Infectious complications: Peritonitis was seen in 30.7% of the patients (2 out of 5 in those with percutaneous-placed catheters and 2 out of 8 in those with surgically placed catheters; P = 0.325). Overall, the peritonitis rate was 1 episode per 13.66 patient-months (0.87 episodes per patient-year). None of the patients on automated PD developed infection-related complications. The exit site infection was seen in 30.7% of the cases.
Noninfectious complications: Catheter displacement/migration (confirmed on abdominal roentgenogram/ultrasonography) was seen in 23% of the cases and required manipulation, either external or surgical. The catheter had to be reinserted in one case. Catheter malfunction was also found in 23% of the cases. Occlusion of PD catheter was seen in 7.6% of the cases.
Follow-up
The median duration of follow-up was 175 days (IQR 85–249) with the longest follow-up duration of 502 days. One catheter had to be removed because of refractory peritonitis and the child was shifted to haemodialysis. Two children subsequently underwent a successful renal transplant. Two children died due to infection-related complications.
Discussion
In this study, 13 children with ESRD were initiated on CPD and we observed a total of 16 catheter-related complications and a complication rate of 1 per 5.25 CPD months. Overall, the peritonitis rate was 1 episode per 13.66 patient-months. CAKUT was the most common underlying aetiology for CKD (84.6%) with PUVand hypoplastic/dysplastic kidneys being the most common subtype (38% each) followed by glomerulonephritis (15.38%). In our series of cases, two of the children had undergone surgical management for PUV in early infancy itself, yet they progressed to ESRD over the course of time.
The etiological distribution is similar to most other studies across the world.[21,23] In a study from India by Kamath et al.,[3] CAKUT was the most common aetiology of CKD. However, in a study by Prasad et al.,[16] chronic interstitial nephritis was the most common cause of ESRD. In a notable exception, data from the US showed that the leading causes of ESRD in children were primary glomerular disease (25.3%) which was almost equal to CAKUT (24.1%), cystic/hereditary/congenital disorders (14.3%), and secondary glomerular disease (12.4%). Among the younger children, CAKUT and congenital/hereditary/cystic disorders were the common cause of ESRD and in the older children, primary and secondary glomerulonephritis and other aetiologies were more common.[25]
The most common modality of chronic dialysis in children is peritoneal dialysis, especially in younger children where HD is not feasible.[26] Peritoneal dialysis was opted as a choice of RRT in majority when the option was provided to the family, as patients coming from remote areas did not have easy access to HD facility, and moreover, dedicated paediatric HD centres are scarce in our country.

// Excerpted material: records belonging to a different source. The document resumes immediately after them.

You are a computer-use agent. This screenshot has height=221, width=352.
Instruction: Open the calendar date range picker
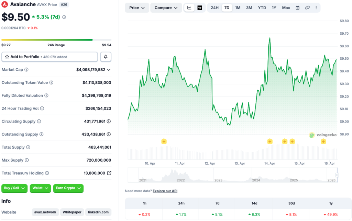tap(298, 8)
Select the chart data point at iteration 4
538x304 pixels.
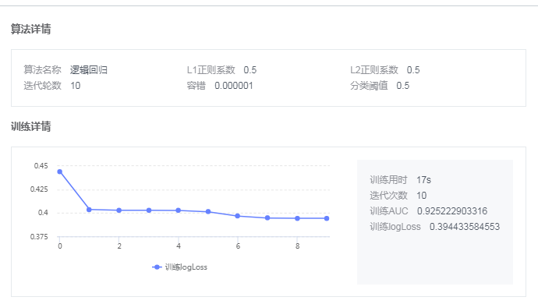point(179,210)
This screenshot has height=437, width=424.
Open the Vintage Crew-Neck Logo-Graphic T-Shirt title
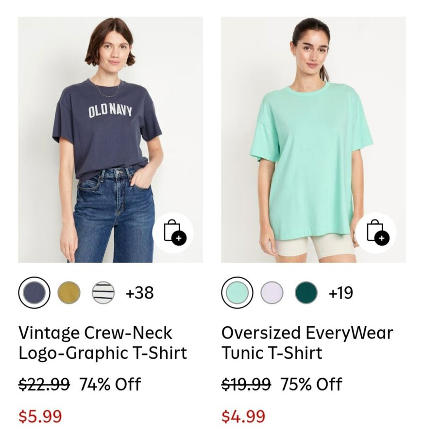[102, 343]
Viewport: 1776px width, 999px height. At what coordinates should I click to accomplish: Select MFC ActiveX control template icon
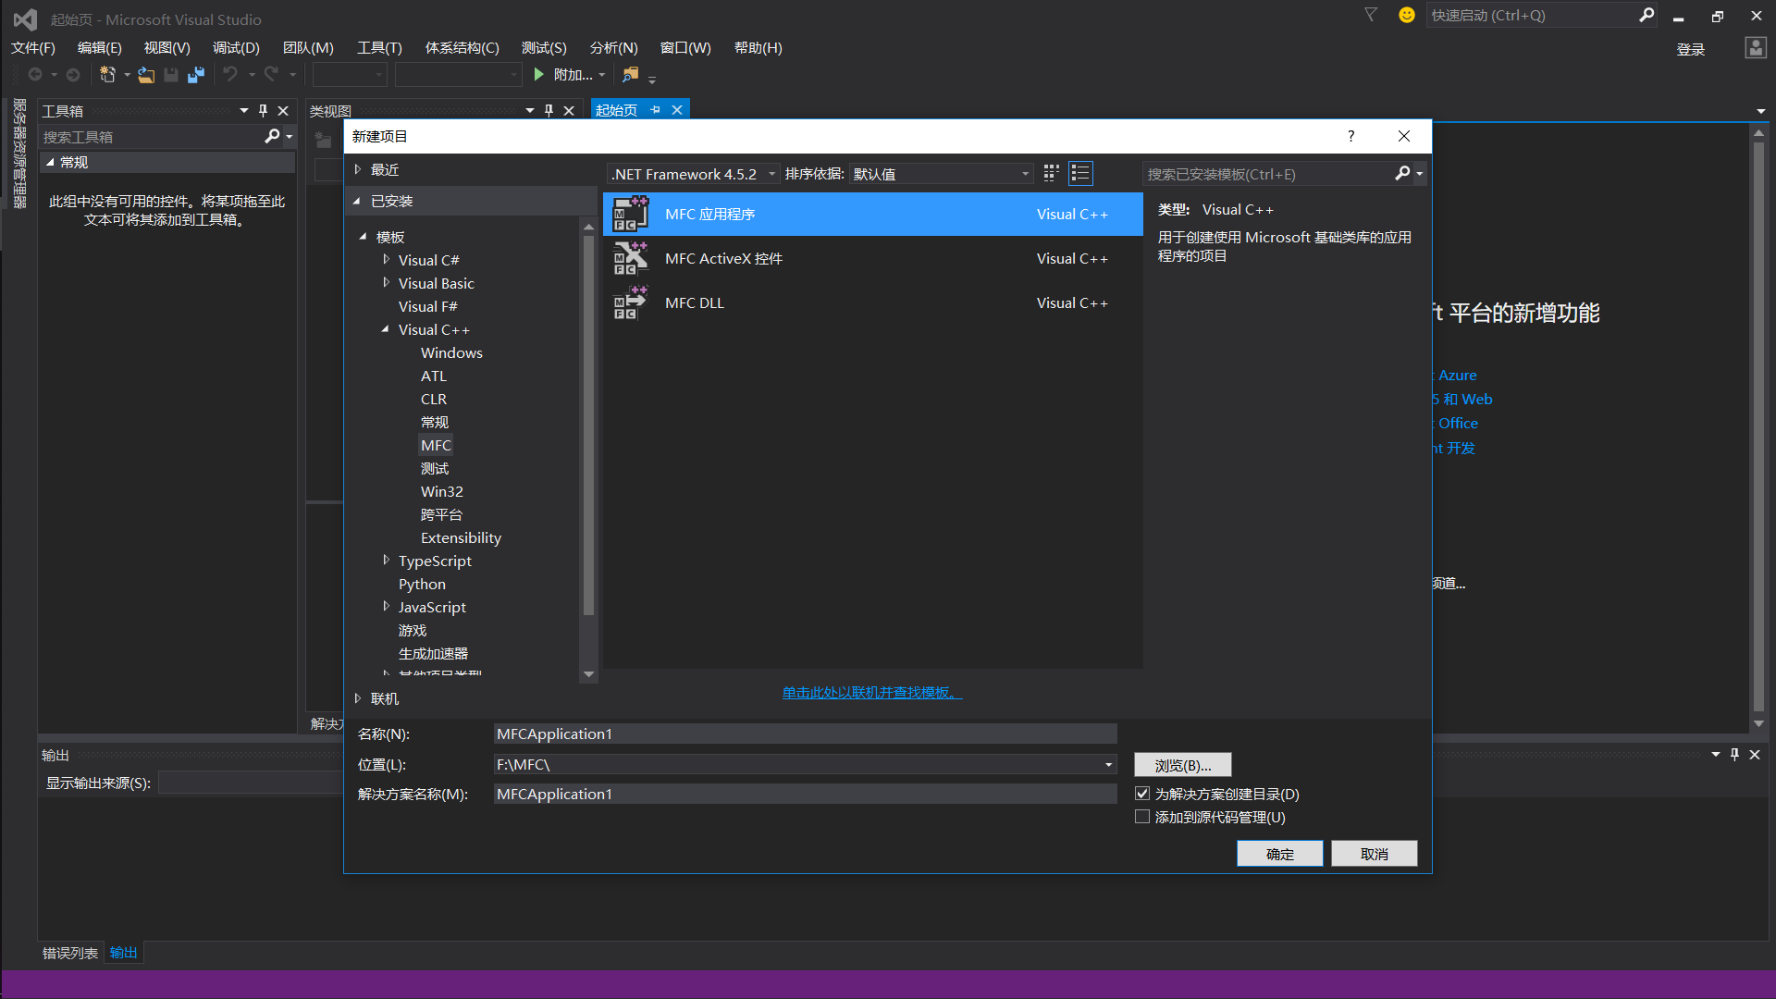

While PD is especially beneficial for patients coming from remote areas, round the clock availability of electricity, steady supply of peritoneal dialysis fluid bags and the availability of a separate room for peritoneal dialysis are major challenges. In our centre, only two of our patients could opt for APD.
The treatment success and sustainability of PD is usually affected by its related complications, both infectious as well as noninfectious complications which may lead to the discontinuation of the therapy.[27] Therefore, close monitoring of children on CPD for early identification and treatment of complications are necessary to maintain the proper functioning of the PD catheter.[28]

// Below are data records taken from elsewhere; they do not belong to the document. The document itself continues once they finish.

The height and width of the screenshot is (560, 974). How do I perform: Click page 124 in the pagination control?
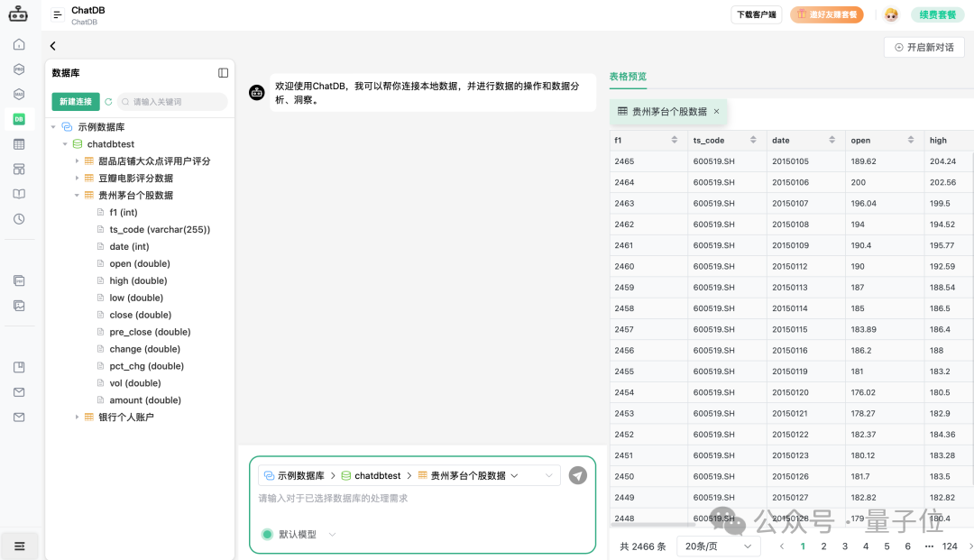click(x=951, y=546)
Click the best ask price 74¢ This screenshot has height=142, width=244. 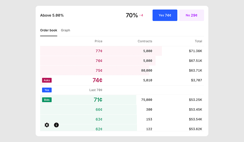(x=97, y=80)
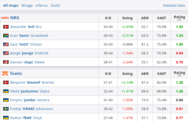Click Danish flag next to br0
The image size is (188, 122).
coord(6,27)
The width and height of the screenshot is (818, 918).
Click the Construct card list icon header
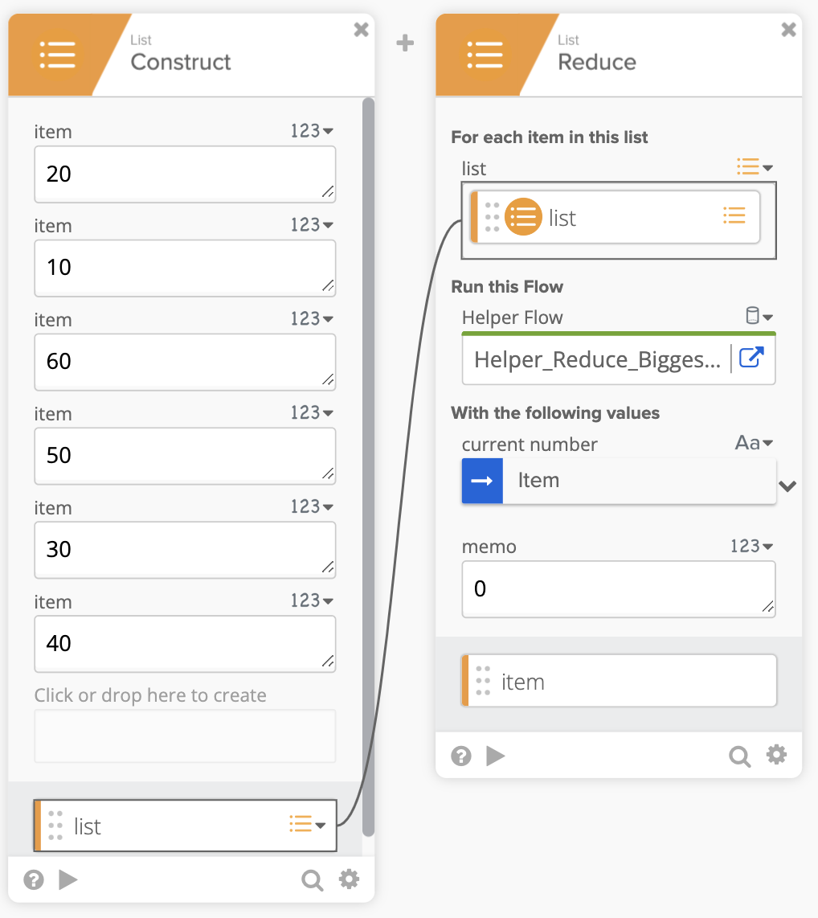click(57, 54)
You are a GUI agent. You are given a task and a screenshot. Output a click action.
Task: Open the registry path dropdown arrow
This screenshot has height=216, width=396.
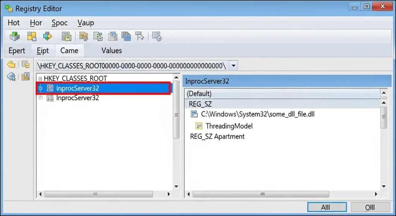(233, 65)
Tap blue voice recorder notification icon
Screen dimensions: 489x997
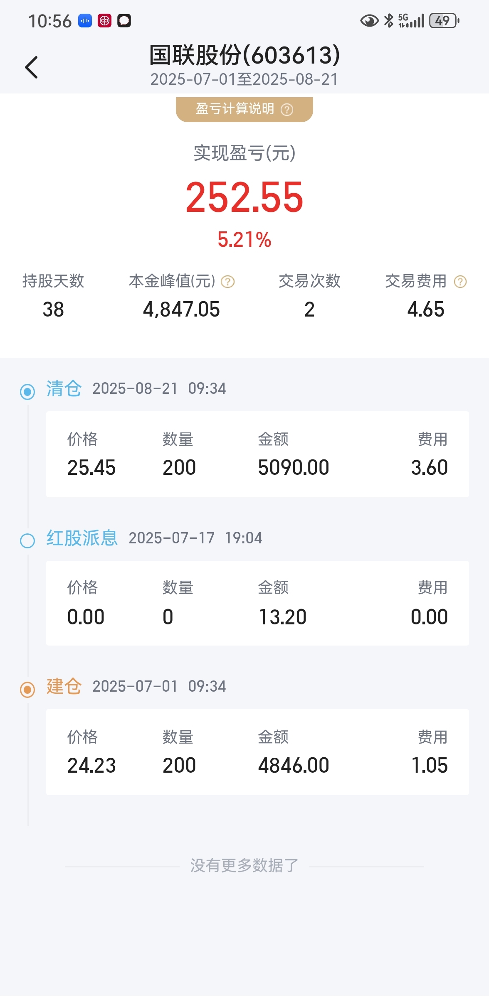pos(85,20)
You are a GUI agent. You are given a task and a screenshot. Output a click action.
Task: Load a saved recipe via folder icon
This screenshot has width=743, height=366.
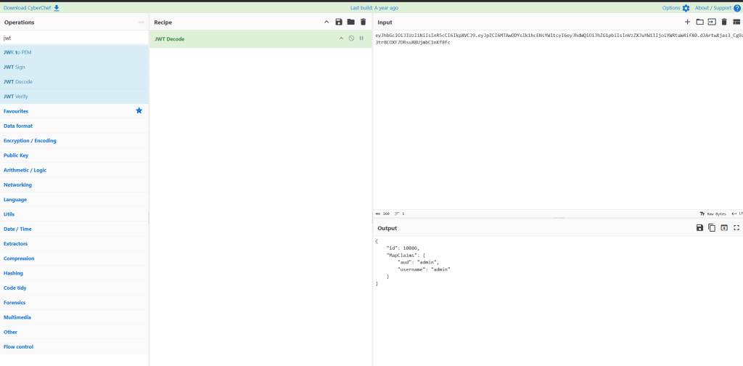pos(351,23)
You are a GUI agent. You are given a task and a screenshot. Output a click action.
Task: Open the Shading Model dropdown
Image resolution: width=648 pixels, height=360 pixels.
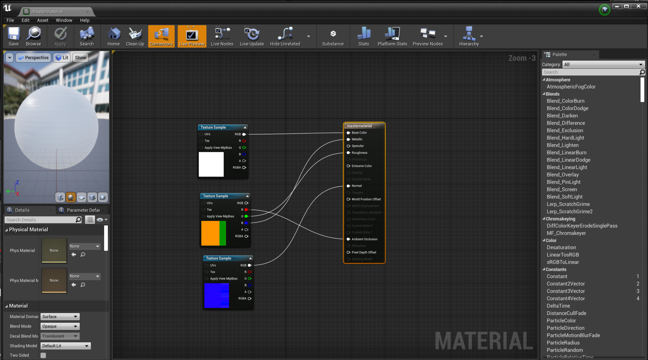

Given the conditions, the infection remains a major concern which causes significant morbidity and a need for frequent hospitalisation. The most serious complication of CPD is peritonitis, which increases the morbidity as well as mortality of children on CPD.[29] In our cohort, peritonitis was the most common presentation. The median time to the onset of peritonitis was 52 days after PD catheter insertion. During a total of 82 CPD months, 4 patients presented with peritonitis with 2 patients having peritonitis twice. The peritonitis rate of 1 per 13.66 patient-months (0.87 episodes per patient-year) was comparable to that found in a similar cohort in East India (0.85 episodes/year) and greater than that found in a study cohort from Lucknow, India (0.58 episodes per patient-year) [Table 4]. [13,16,19] Globally, peritonitis is more frequently seen in children when compared to adults. The recent annual report of the North American Paediatric Renal Transplant Cooperative Study (NAPRTCS), which included data collected through January 2007, there were 3,892 episodes of peritonitis in 5,764 years of follow-up for an annualised rate of 0.68 (one episode every 17.8 months).[30] Data from a 25-year follow-up study from South Korea showed 0.43 episodes per patient-year of treatment while a 10-year follow-up study from Turkey showed 0.66 episodes per patient-year.[21,31] Peritonitis was seen in 30.7% of the patients. It was not seen in any of the children on APD which could imply poor hand hygiene among the caretakers as an etiological factor in peritonitis. This was also seen in the NAPRTCS annual data report, where the patients who received APD had a lesser frequency of peritonitis compared to those on CAPD.[30] Peritonitis rates were higher in percutaneously placed catheters (2 out of 5) as compared to surgically placed catheters (2 out of 8); however, it was not statistically significant (P = 0.325).
Table 4.
Our study | Prasad et al.[16] | Sinha et al.[19] | Aksu et al.[21] | |
---|---|---|---|---|
Study period | 2016-2019 | 1994-2004 | 2011-2014 | 1995-2005 |
n | 13 | 30 | 23 | 93 |
Age (months) | ||||
Median (IQR) | 92.97 (74.43-108.79) | 156 (96) | 110.4 (36-198) | 109 (51.6) |
Mean (SD) | 82.94 (38.52) | |||
Male: Female | 5.5:1 | 1.5:1 | 2.85:1 | 1.06:1 |
Aetiology | PUV (38.46%) | Chronic interstitial | CAKUT | Urological |
Hypoplastic/dysplastic (38.46%) PUV+Dysplastic kidney (7.69%) GN (15.38%) |
Chronic interstitial nephritis (30%) | CAKUT (26.09%) | Urological diseases (49.6%) {VUR (22.6%)} Primary GN (25.9%) | |
Follow-up (CPD months) | 82 | 438 | - | 2670 |
Peritonitis rate (episodes per patient-year) | 0.87 | 0.58 | 0.85 | 0.66 |
Transplant | 15.38% | 23.3% | 35% | 34.4% |
Mortality | 15.38% | 26.6% | 17% | - |
The incidence of noninfectious complications such as mechanical and catheter-related complications are also encountered commonly which can lead to discontinuation of treatment. Hence, it requires close attention for a proper continuation of therapy.[27] Noninfectious complications such as catheter displacement/migration were encountered in 23% of the study population and required catheter repositioning. One catheter had to be reinserted.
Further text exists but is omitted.